■ **Description of the task**
Answer these three questions using the text on anarchism and the arts below.
1. In what year did Proudhon write his essay on Courbet?
2. Which writer is named as recently arguing that art should be propagandistic and used to further the anarchist cause?
3. What is the title of Oscar Wilde's 1891 essay?

■ **Text passage**
▽
Anarchism has long had an association with the arts, particularly with visual art, music and literature. This can be dated back to the start of anarchism as a named political concept, and the writings of Pierre-Joseph Proudhon on the French realist painter Gustave Courbet. In an essay on Courbet of 1857 Proudhon had set out a principle for art, which he saw in the work of Courbet, that it should show the real lives of the working classes and the injustices working people face at the hands of the bourgeoisie.

The French novelist Émile Zola objected to Proudhon advocating freedom for all in the name of anarchism, but then placing stipulations on artists as to what they should depict in their works. This opened up a division in thinking on anarchist art which is still apparent today, with some anarchist writers and artists advocating a view that art should be propagandistic and used to further the anarchist cause, and others that anarchism should free the artist from the requirements to serve a patron and master, allowing the artist to pursue their own interests and agendas. In recent years the first of these approaches has been argued by writers such as Patricia Leighten and the second by Michael Paraskos.

Significant writers on the relationship between art and anarchism include Proudhon, Peter Kropotkin, Herbert Read, Alex Comfort, George Woodcock, David Goodway, Allan Antliff and Cindy Milstein. Despite this history of a close relationship between art and anarchism some anarchist writers such as Kropotkin and Read have argued that in an anarchist society the role of the artist would disappear completely as all human activity would become, in itself, artistic. This is a view of art in society that sees creativity as intrinsic to all human activity whereas the effect of bourgeois capitalism has been to strip human life of its creative aspects through industrial standardisation, the atomisation of production processes and the professionalisation of art through the education system.

For some writers, art and anarchism artists would not disappear as they would continue to provide an anarchist society with a space in which to continue to imagine new ways of understanding and organising reality as well as a space in which to face possible fears. This is similar to Noël Carroll's theory of the function of horror stories and films in current society: "Art-horror is the price we are willing to pay for the revelation of that which is impossible and unknown, of that which violates our conceptual schema."

Overview 
About anarchism and the arts, historian David Goodway wrote:

Anarchism had a significant influence on French Symbolism of the late 19th century, such as that of Stéphane Mallarmé, who was quoted as saying "Je ne sais pas d'autre bombe, qu'un livre." (I know of no bomb other than a book.) Its ideas infiltrated the cafes and cabarets of turn-of-the-century Paris (see the Drunken Boat #2).

Oscar Wilde’s 1891 essay "The Soul of Man under Socialism" has been seen as advocating anarchism. Oscar Wilde "stated in an interview that he believed he was ‘something of an Anarchist’, but previously said, ‘In the past I was a poet and a tyrant. Now I am an anarchist and artist.’"

Many American artists of the early 20th century came under the influence of anarchist ideas, while others embraced anarchism as an ideology. The Ashcan School of American realism included anarchist artists, as well as artists such as Rockwell Kent (1882–1971) and George Bellows (1882–1925) who were influenced by anarchist ideas. Abstract expressionism also included anarchist artists such as Mark Rothko and painters such as Jackson Pollock, who had adopted radical ideas during his experience as a muralist for the Works Progress Administration. Pollock's father had also been a Wobbly.
△
■ **Data lines**
▽
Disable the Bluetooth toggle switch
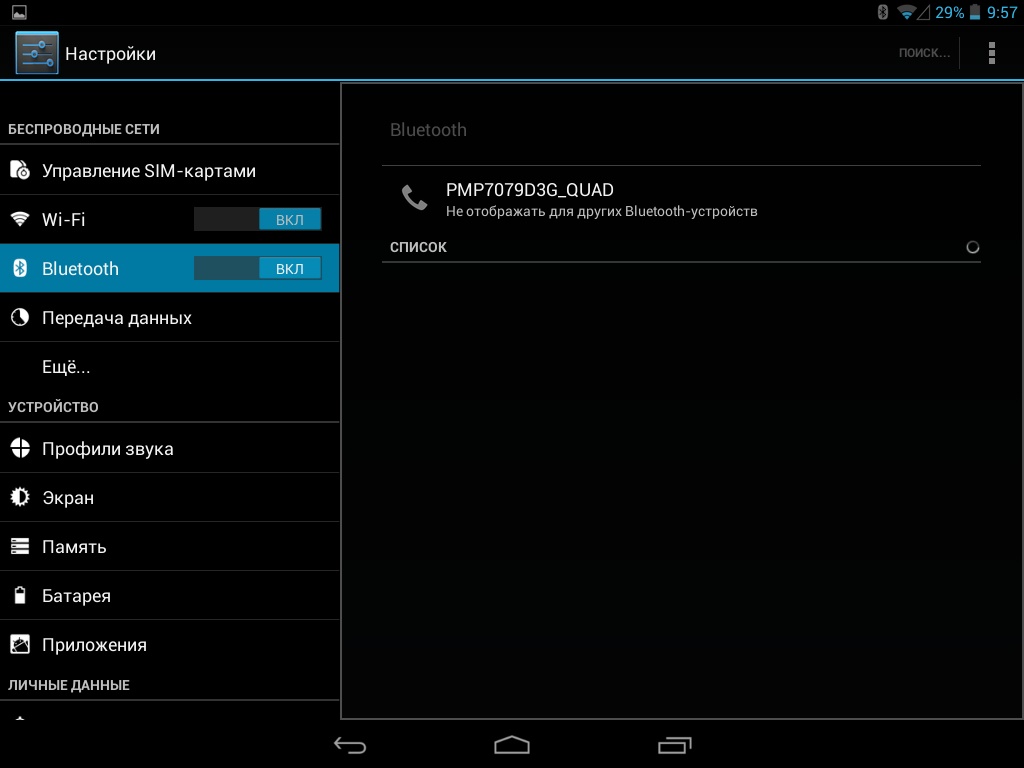Image resolution: width=1024 pixels, height=768 pixels. pyautogui.click(x=257, y=268)

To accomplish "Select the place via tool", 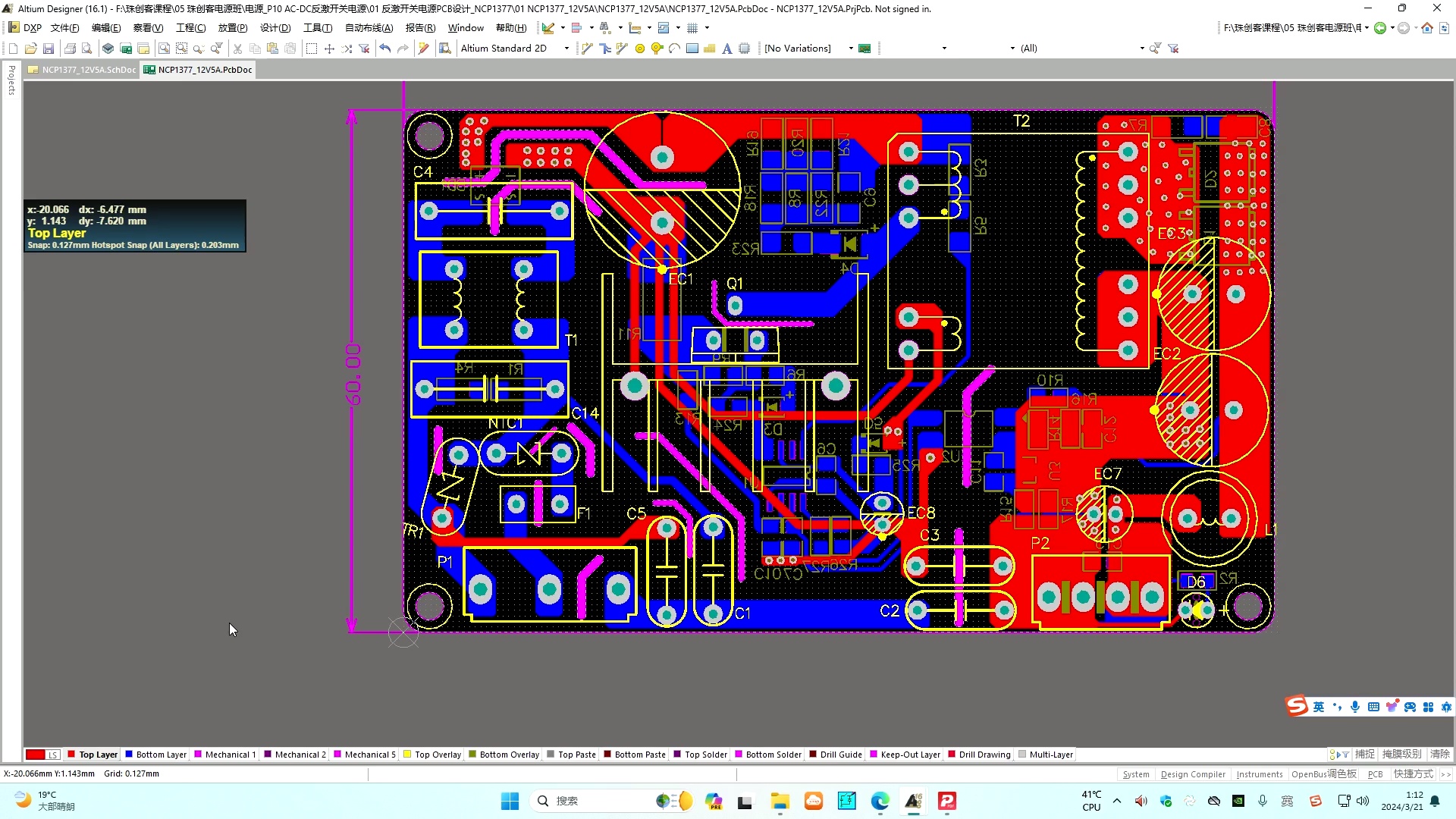I will 657,49.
△
■ **Exercise response**
1. 1857
2. Patricia Leighten
3. "The Soul of Man under Socialism"